The problem >>
Every line from the one holding "Open Audit logs page" to the end of the entries should be repeated exactly, with the pictures left out.

[Saved data entries]
++++++++++

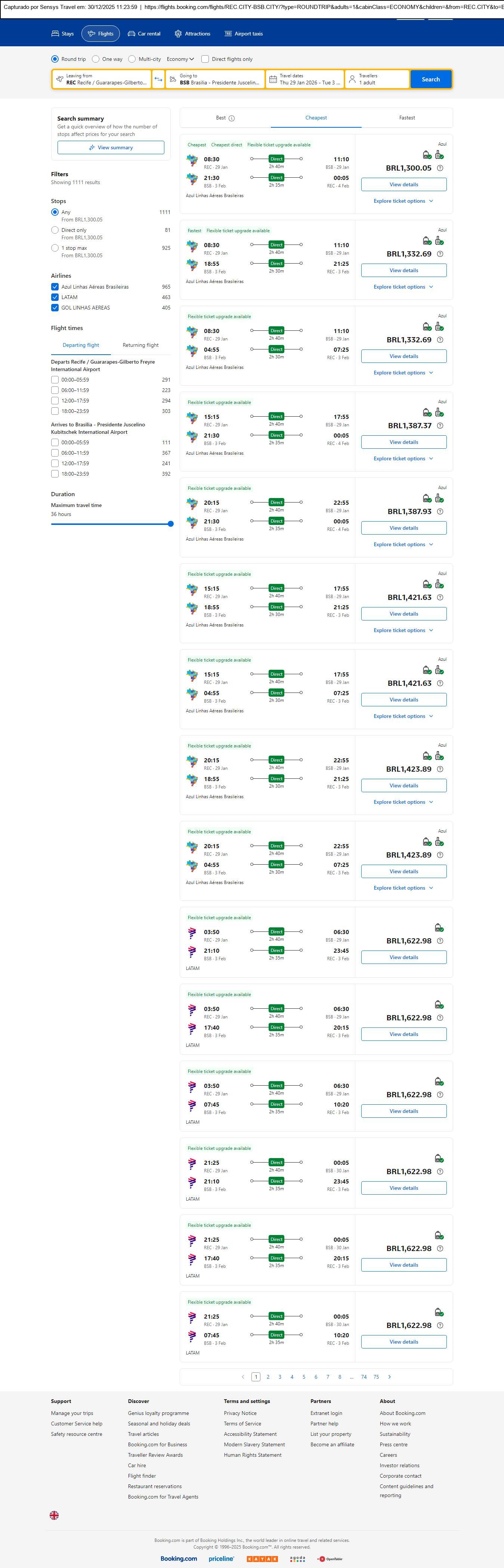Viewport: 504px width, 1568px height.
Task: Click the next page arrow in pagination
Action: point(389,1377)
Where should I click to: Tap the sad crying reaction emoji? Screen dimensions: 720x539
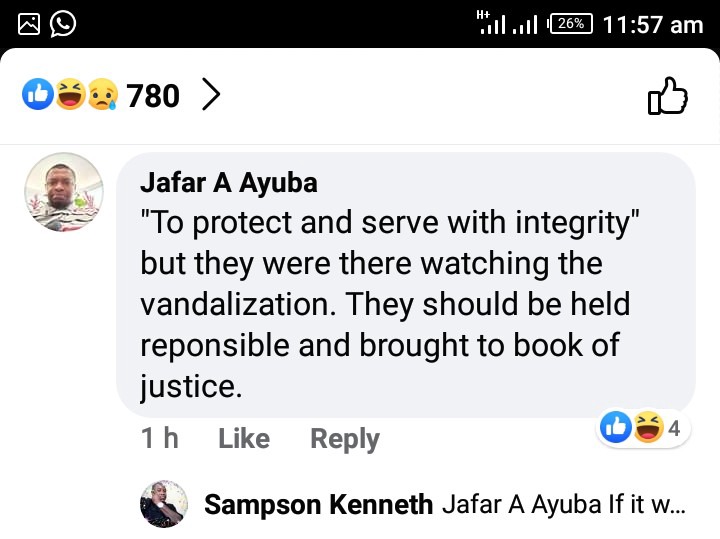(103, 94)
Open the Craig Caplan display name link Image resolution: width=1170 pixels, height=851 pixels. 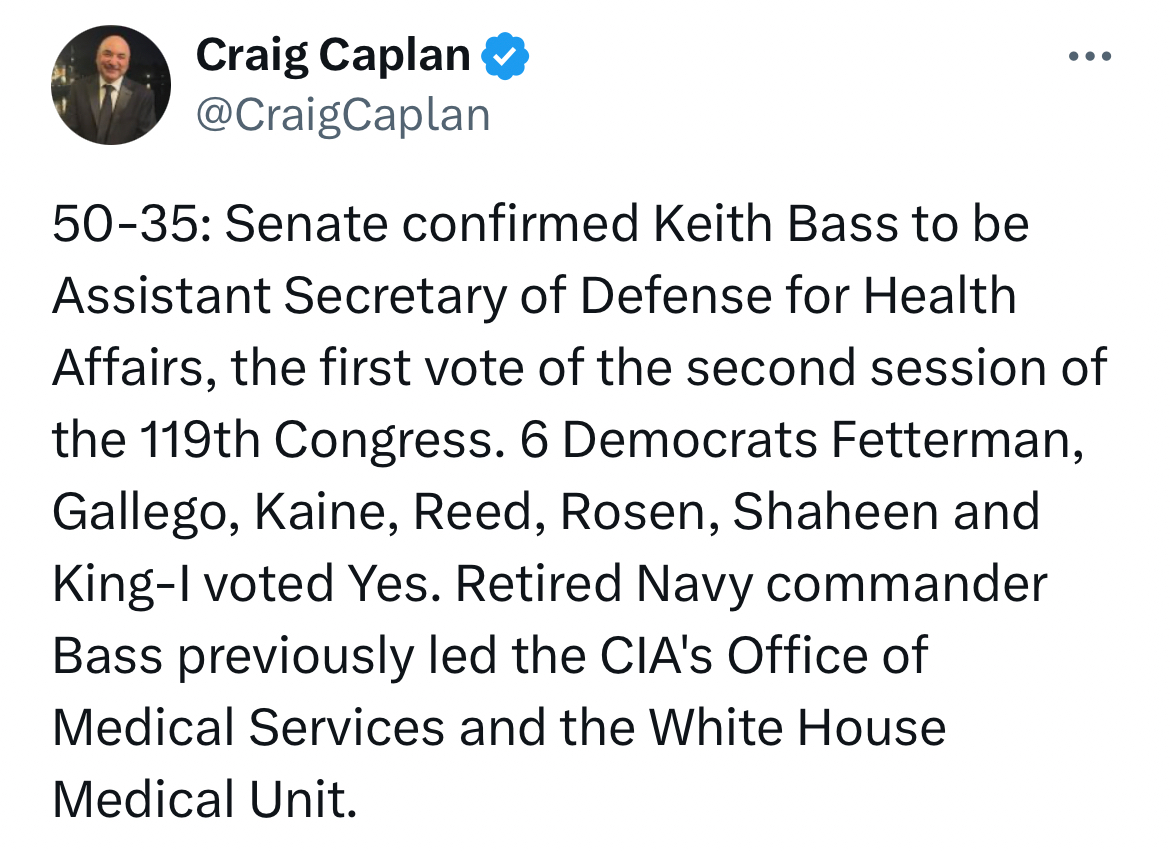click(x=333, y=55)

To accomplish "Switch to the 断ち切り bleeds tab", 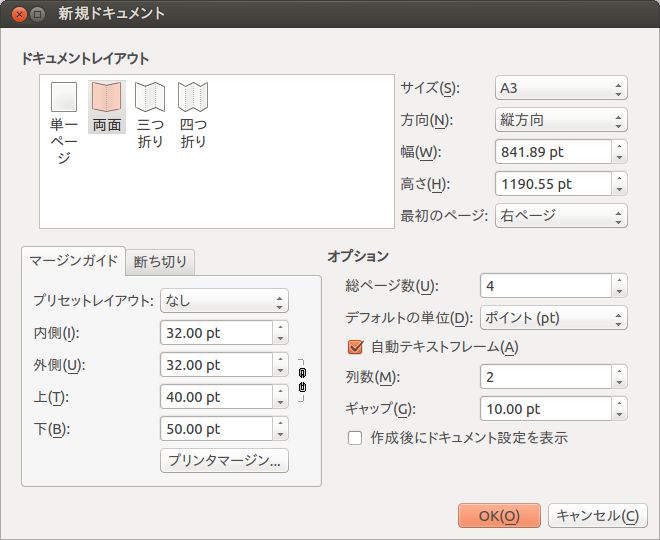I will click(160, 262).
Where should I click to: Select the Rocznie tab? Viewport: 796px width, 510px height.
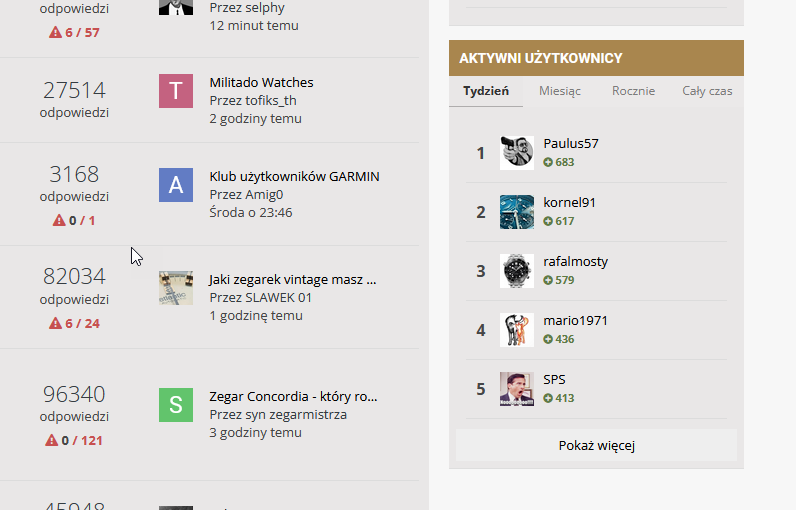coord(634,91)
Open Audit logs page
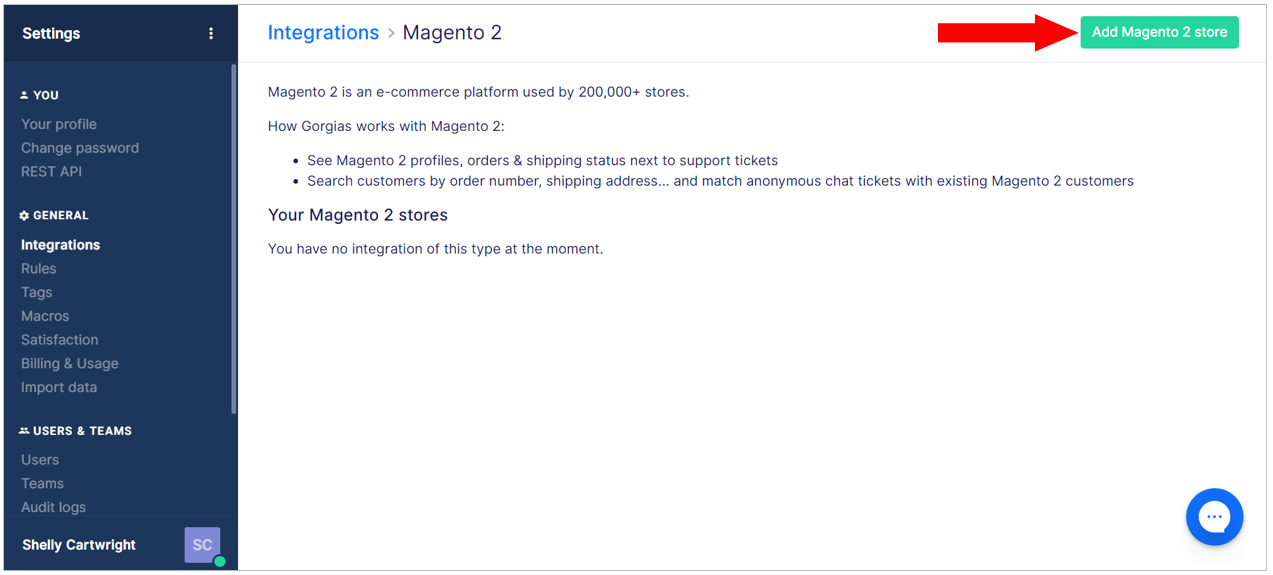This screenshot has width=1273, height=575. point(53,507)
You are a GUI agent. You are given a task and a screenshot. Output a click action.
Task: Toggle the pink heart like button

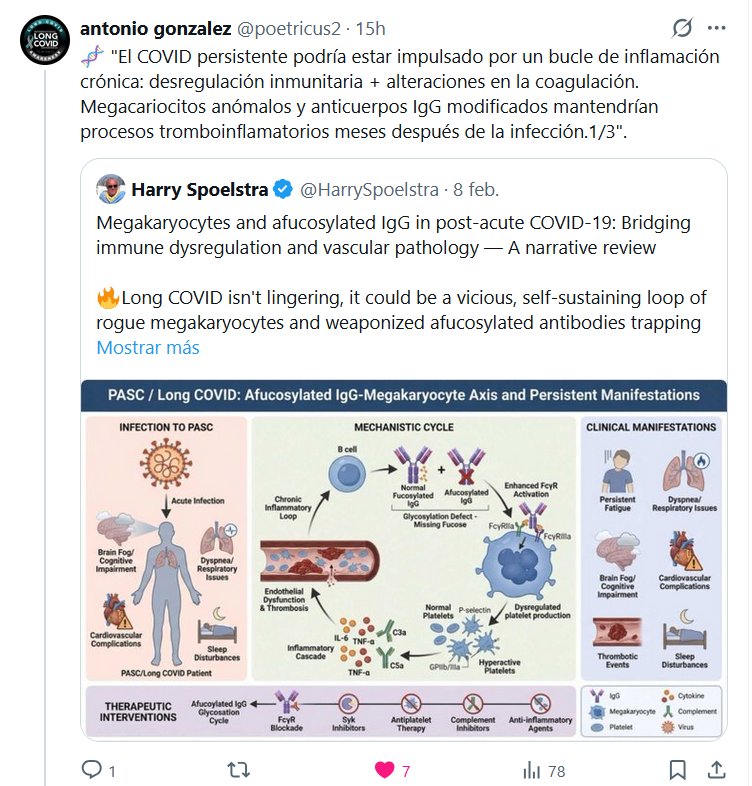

++++++++++

Exercise result >>
Open Audit logs page
This screenshot has width=1273, height=575. point(53,507)
You are a GUI agent. You are given a task and a screenshot. Output a click action.
Task: Toggle the pink heart like button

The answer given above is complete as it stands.